Si de plus en plus d’attention consciente est portée aux enjeux éthiques que soulève la pratique de la recherche en sciences sociales, l’objet moral envers lequel émerge la considération éthique est généralement l’individu, en tant que « potentiellement affecté » par la pratique de la recherche ou les conséquences de celle-ci. Le consentement ou la collecte de données (en tant que possible infraction de l’intégrité psychologique ou de la dignité de l’individu) sont des enjeux de ce type. Cependant, toute recherche en sciences sociales ne touche pas seulement à des valeurs à teneur éthique relevant du statut moral de l’individu (libertés et droits notamment), mais également à des valeurs émergeant du collectif ou de l’intersubjectif (e.g. cohésion sociale, paix, sécurité, etc.).
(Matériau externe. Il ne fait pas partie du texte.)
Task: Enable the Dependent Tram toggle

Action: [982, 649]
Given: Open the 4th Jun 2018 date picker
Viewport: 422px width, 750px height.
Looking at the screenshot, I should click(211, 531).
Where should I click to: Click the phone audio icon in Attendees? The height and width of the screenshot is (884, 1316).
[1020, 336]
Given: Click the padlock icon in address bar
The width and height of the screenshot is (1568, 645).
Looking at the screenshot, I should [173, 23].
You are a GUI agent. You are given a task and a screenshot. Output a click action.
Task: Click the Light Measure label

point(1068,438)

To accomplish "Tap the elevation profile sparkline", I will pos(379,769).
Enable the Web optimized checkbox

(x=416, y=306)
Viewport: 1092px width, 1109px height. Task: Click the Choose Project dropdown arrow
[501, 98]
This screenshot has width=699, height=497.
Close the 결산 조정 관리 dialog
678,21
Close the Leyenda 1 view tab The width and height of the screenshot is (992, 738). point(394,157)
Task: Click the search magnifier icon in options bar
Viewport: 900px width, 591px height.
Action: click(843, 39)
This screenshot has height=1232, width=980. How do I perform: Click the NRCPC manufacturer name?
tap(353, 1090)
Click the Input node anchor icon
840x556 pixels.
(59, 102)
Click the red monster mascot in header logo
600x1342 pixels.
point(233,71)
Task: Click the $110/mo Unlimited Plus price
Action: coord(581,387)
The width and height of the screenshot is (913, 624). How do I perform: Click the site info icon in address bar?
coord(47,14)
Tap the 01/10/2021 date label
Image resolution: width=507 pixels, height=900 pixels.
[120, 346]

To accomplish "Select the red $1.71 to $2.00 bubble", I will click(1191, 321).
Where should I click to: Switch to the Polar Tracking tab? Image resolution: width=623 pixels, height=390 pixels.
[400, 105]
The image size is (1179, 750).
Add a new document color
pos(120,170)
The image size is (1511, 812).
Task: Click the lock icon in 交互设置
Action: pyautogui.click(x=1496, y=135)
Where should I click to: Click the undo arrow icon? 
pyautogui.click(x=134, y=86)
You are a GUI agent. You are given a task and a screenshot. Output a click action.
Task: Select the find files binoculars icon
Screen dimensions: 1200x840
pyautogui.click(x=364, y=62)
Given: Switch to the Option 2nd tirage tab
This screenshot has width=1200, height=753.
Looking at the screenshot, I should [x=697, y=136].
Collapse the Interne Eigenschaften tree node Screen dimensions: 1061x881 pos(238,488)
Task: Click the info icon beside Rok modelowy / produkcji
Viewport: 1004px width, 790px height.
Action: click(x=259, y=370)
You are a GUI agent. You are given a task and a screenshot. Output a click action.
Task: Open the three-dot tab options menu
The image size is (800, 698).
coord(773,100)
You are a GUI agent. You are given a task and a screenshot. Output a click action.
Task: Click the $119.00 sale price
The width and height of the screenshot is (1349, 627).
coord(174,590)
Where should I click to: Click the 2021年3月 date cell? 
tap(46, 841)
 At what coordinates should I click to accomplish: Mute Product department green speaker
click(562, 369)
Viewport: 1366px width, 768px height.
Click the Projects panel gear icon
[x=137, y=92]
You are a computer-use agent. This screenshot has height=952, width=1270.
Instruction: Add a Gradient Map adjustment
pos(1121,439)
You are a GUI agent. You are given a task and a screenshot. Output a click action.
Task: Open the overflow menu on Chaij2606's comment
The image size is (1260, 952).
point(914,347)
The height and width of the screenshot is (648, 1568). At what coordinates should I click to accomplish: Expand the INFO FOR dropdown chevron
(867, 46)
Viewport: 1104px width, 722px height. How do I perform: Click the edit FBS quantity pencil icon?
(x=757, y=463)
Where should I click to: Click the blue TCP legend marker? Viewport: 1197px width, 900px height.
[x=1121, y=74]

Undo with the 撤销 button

Dans ce papier, je discute la question de ce que cela impliquerait que d’élargir la considération consciente des chercheurs aussi à ces valeurs. J’argumente qu’aucune bonne raison n’est a priori discernable qui rende ces enjeux pas pertinents, et qu’au contraire, une considération complète des enjeux éthiques liés à la recherche en sciences sociales devrait également comprendre ces derniers enjeux. Face à la taille de la tâche – pas moindre que de tracer un tableau complet des valeurs éthiquement pertinentes potentiellement touchées, puis de s’orienter et situer sa recherche là-dedans – je tente d’esquisser une approche formelle qui permette de capter le tableau de normes et de valeurs éthiques qui émerge du social. Il s’agit de clarifier ce que l’orientation des chercheurs dans les enjeux éthiques substantiels demanderait, si elle devait être fondamentalement prise au sérieux.